Sorry about the lengthy blogging hiatus. I've been extremely busy at work and just have not found the time to spend on fun things like my blog. I know that's a lame excuse, so I'll give you another one. In what little free time I've managed to find, I've actually been playing a game. :-) And, guess what, I've been using Windows Speech Recognition to help me win.

What game have I been playing, you ask? Well, my current game of choice happens to be Desktop Tower Defense, a relatively simple but strategically complex game. In fact, I would have never known about it without reading Text Services Framework guru Eric Brown's blog. Thanks, Eric! Now, I'm addicted, too.

The object of this free Flash-based game is pretty simple. Shoot all the little ghosts before they escape the maze of towers that you create. It sounds simple enough, but it can get extremely difficult as the game progresses. In fact, a lot of the challenge involves managing and upgrading your maze of towers when the screen is already littered with ghosts. I soon discovered that just using the mouse to control the game was not enough. Timing is of the essence during the more difficult levels. I needed to find a way to issue the accompanying keyboard commands so I could keep the mouse on the playing board at all times; otherwise, I was doomed.

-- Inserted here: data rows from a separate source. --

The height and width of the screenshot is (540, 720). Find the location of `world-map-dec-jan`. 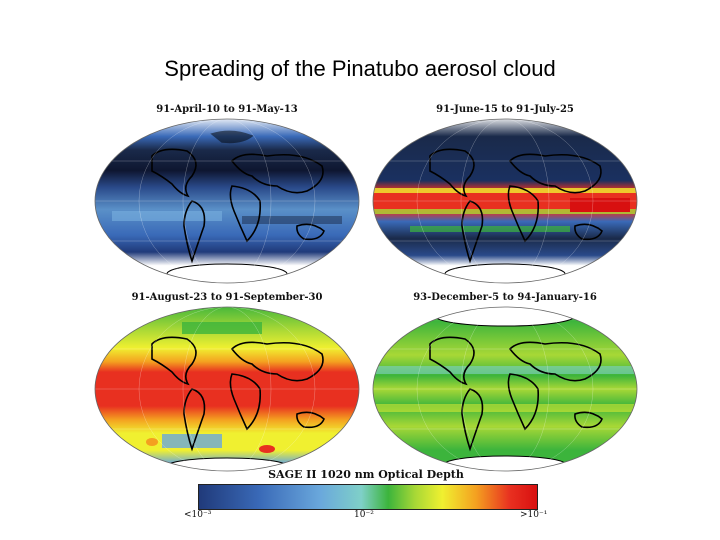

world-map-dec-jan is located at coordinates (505, 389).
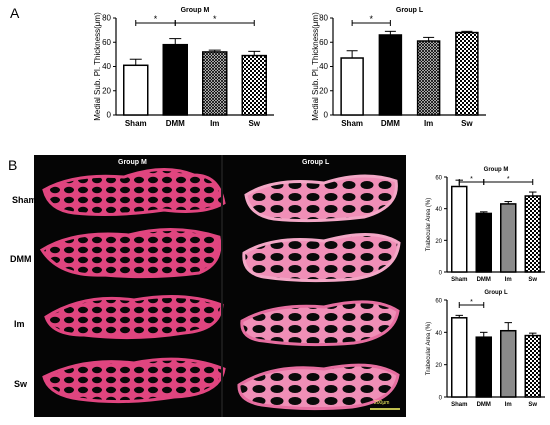 The width and height of the screenshot is (550, 425). Describe the element at coordinates (254, 124) in the screenshot. I see `chart-0-xtick-label-3: Sw` at that location.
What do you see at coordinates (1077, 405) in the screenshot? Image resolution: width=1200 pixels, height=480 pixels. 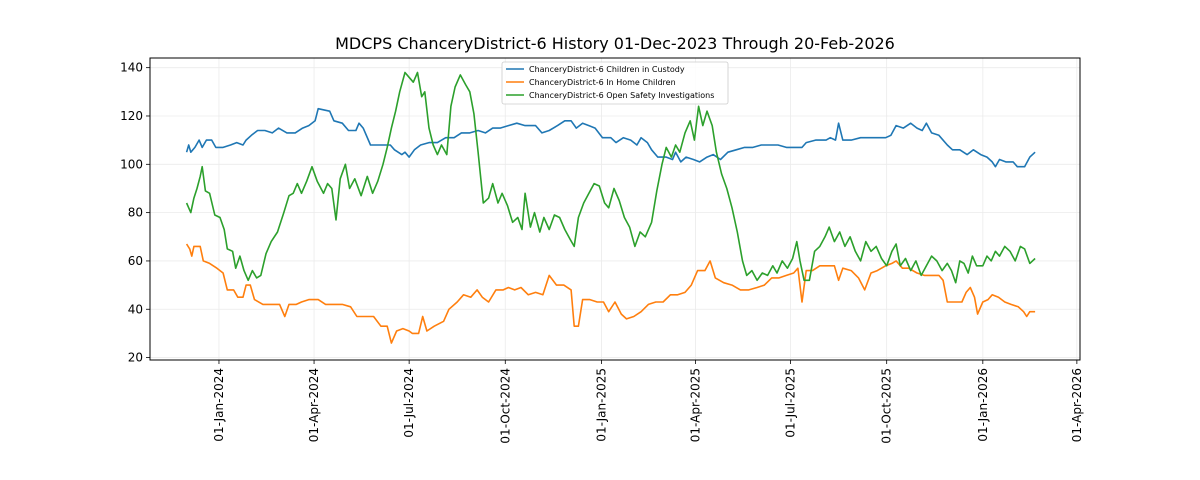 I see `x-tick-label: 01-Apr-2026` at bounding box center [1077, 405].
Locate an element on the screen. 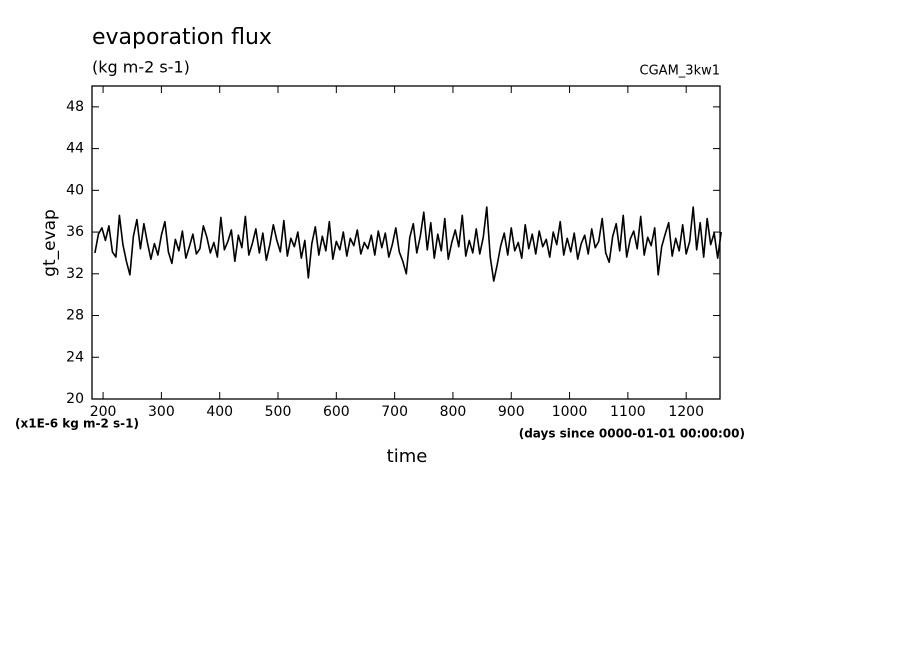 The height and width of the screenshot is (654, 904). y-tick-label: 24 is located at coordinates (75, 357).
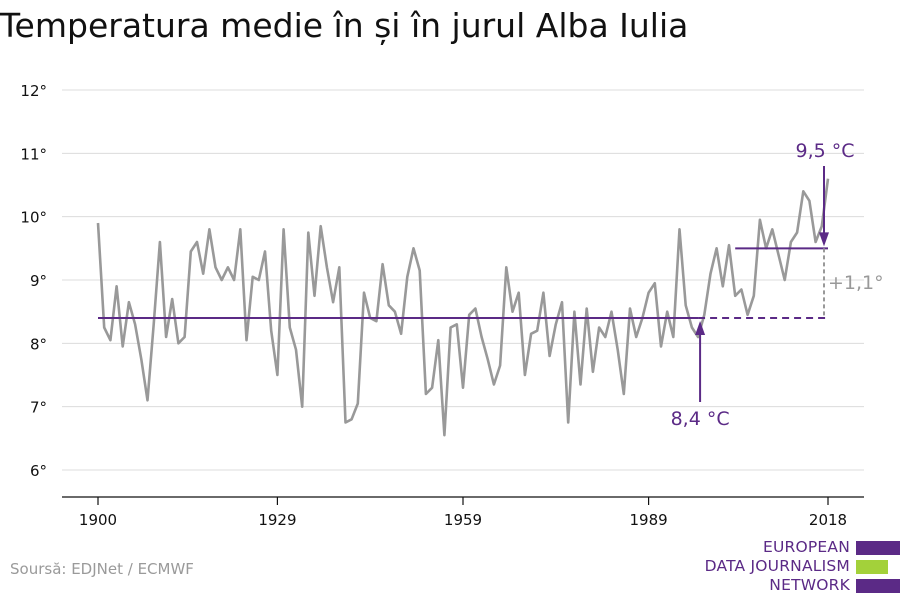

So what does a guy like me do who has virtually no movement in his left hand and is stuck using the mouse with his right hand? It's time for Windows Speech Recognition to save the day again! By turning on typing mode by saying Start typing, I was able to quickly adjust all the common game play elements by voice, saying Number one for pellet towers, Number two for squirt towers, and so on. You get the picture. There's no need to touch the keyboard when Windows Speech Recognition can do it for you. :-) Very cool, and very fun!